Saved entries
• • • • • • •
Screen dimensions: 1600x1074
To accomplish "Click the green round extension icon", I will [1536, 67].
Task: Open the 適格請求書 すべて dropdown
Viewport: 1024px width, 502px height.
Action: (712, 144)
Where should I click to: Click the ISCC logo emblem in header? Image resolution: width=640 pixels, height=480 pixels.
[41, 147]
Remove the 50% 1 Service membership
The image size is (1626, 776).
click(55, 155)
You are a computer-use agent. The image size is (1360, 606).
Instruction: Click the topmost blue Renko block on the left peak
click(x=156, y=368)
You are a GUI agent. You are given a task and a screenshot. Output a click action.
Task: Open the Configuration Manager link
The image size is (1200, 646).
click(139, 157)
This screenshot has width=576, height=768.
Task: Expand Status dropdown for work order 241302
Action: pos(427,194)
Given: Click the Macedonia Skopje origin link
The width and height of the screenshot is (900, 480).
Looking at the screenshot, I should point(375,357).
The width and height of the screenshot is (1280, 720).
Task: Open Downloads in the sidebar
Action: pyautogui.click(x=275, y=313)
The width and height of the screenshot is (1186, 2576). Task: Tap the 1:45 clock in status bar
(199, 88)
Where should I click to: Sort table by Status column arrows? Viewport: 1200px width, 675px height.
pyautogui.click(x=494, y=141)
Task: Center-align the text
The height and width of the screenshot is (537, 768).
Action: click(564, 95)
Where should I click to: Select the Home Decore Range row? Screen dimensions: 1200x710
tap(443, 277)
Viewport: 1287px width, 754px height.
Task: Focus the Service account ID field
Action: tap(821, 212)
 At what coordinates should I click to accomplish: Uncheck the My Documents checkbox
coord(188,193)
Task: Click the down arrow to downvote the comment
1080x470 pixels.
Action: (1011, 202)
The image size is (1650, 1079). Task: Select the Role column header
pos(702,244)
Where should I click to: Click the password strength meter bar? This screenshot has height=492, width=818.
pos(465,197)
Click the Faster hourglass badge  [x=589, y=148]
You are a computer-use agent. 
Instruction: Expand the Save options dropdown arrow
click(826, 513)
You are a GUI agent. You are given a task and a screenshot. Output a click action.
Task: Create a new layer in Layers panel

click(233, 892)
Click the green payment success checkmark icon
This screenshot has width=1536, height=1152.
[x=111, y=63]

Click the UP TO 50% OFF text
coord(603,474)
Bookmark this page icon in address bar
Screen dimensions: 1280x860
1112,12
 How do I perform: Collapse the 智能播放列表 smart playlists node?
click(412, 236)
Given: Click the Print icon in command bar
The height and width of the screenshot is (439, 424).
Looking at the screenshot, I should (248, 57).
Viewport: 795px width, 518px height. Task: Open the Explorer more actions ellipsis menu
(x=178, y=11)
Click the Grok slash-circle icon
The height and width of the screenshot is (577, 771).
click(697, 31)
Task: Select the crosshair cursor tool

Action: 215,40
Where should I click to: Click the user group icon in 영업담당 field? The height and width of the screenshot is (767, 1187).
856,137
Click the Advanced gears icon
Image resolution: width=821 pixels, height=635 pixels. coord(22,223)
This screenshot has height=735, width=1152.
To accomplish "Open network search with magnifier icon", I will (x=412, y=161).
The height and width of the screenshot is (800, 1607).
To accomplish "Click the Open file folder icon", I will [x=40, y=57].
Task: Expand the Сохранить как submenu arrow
• • • • • • •
Please transcribe exactly the line containing "The height and width of the screenshot is (800, 1607)." and every line after it through the end of the records, and nothing else.

- TASK RESULT:
The height and width of the screenshot is (800, 1607).
To accomplish "Click the Open file folder icon", I will [x=40, y=57].
Task: Expand the Сохранить как submenu arrow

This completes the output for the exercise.